Exercise instructions — Copy the passage on wartime hardship in Germany, starting at "Villages burned, thousands" and ending after "she saw there.", and replace "storehouses" with "granaries".

━━ Given passage

The foregoing description applies to great areas of Europe today.
Villages burned, thousands left homeless, fields trampled,
storehouses looted - this is war!
Do not think that the sufferings of war are confined to one
country and that the invaded one. Germany, too, is a land of
tears and mourning today. An American lady, Mrs. Ligschilder,
wife of an Episcopal rector, staying with her husband in Munich,
tells of what she saw there.
"It was very little," she said, "because I had my own three
children to care for. But Munich was a manless city. In all the
churches the women and children gathered twice a day to sing
hymns ; one could hear the bells calling them at all times. The
conscription in Germany was more severe than anywhere else, and
the suffering which is endured by families whose breadwinners
are taken from them is unspeakable.
"Near my home was a family consisting, before the war, of the
husband, who was a carpenter, and three small children, aged
three, five and seven. They seemed very happy in their little
stucco house, surrounded with flowers and arbors. The youngest
fell ill with scarlet fever. At the crisis, when the mother was
already taxed to the uttermost, came the call to arms. Fritz
must drop everything and go. The few marks he earned daily
stopped. Moreover, he must have warm blankets and socks to take
to the war. With the little money at their command these were
bought and Fritz left. Then the baby grew worse, and there was
no money to send for the doctor. Alas! the little one died, and
the stores in the house were all used up before kind German
neighbors discovered their plight.
"Don't think the suffering people are left uncared for by their
own neighbors. On the contrary, all the women better provided
with funds are banding together in towns and villages to do what
they can. They knit socks, make clothing, and send baskets of
eggs and butter to the destitute. I saw the most beautiful
spirit all over Germany. There are no rich or poor any more -
all help each other."
The writer knows of a family living in a German village,
composed, before the war of an aged mother, two married sons and
their wives, and a baby in each family. They were not living
together, but were united by the close tie which binds a German
household. Now, the sons are gone ; the aged mother has been
taken care of by relatives and the two young mothers are
absolutely destitute. They have relatives in America who may
help them later. How many German eyes are turned towards America
for aid ! With all that the government can do and all the
kindnesses that neighbors can render, even to the limit of their
own resources, there will still be countless cases of
destitution like those cited above. Thousands of families will
be rendered penniless as the "casualty lists" increase.

━━━━
━━ Information

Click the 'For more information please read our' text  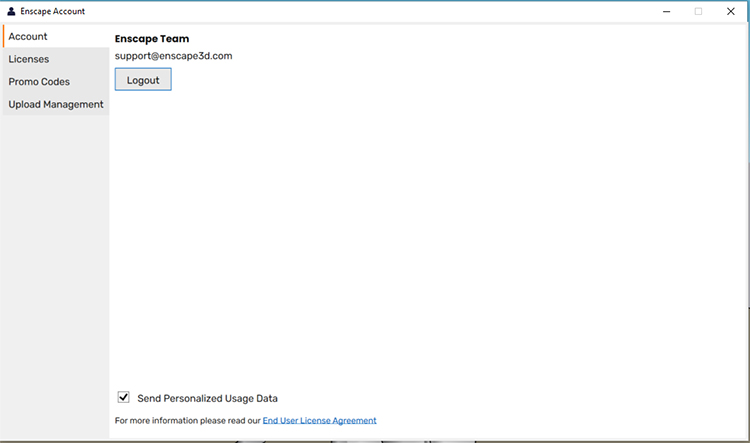(x=188, y=421)
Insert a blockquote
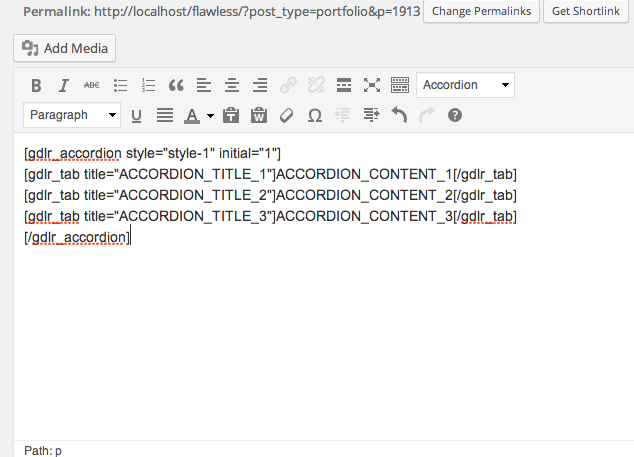 (177, 86)
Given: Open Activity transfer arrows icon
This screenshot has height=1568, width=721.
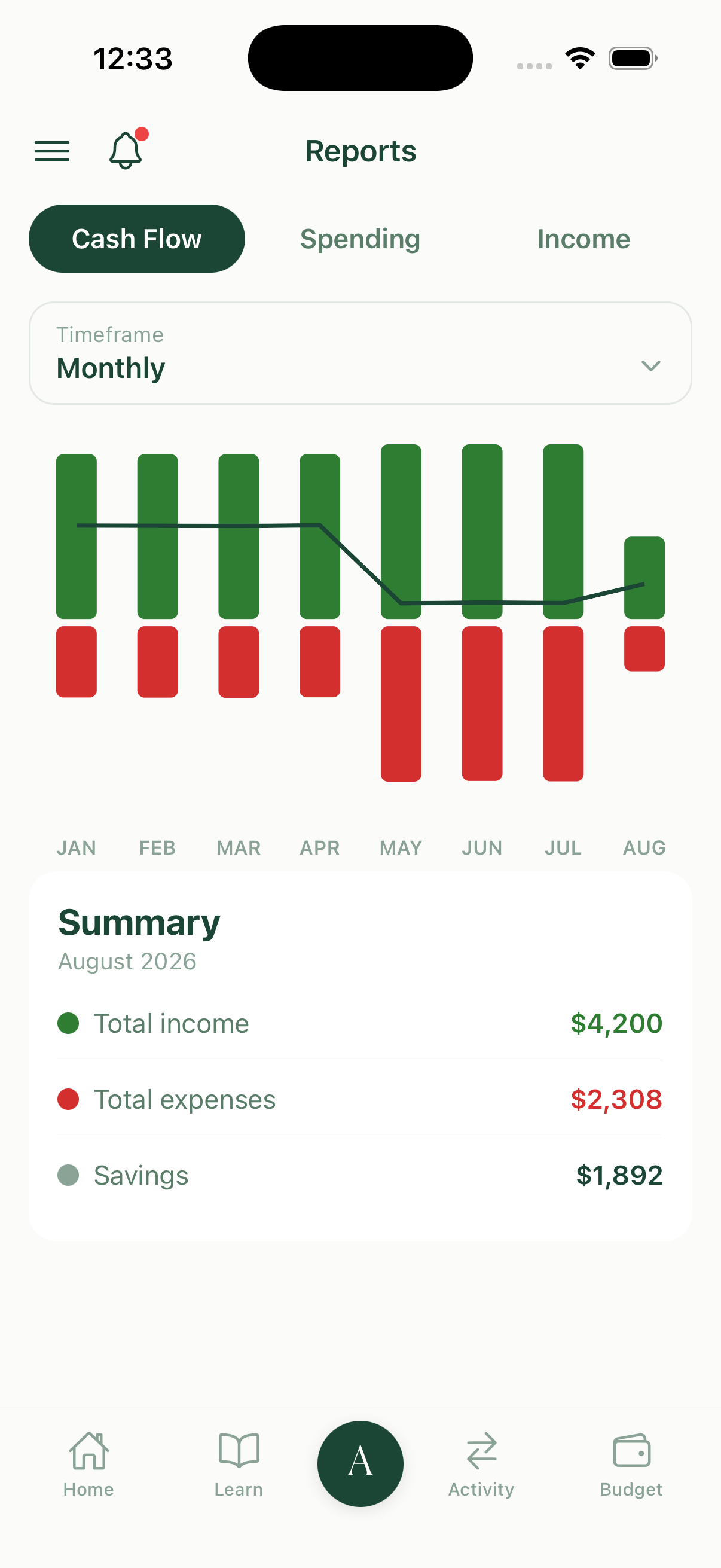Looking at the screenshot, I should click(481, 1451).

━━━━

Your response —
Villages burned, thousands left homeless, fields trampled,
granaries looted - this is war!
Do not think that the sufferings of war are confined to one
country and that the invaded one. Germany, too, is a land of
tears and mourning today. An American lady, Mrs. Ligschilder,
wife of an Episcopal rector, staying with her husband in Munich,
tells of what she saw there.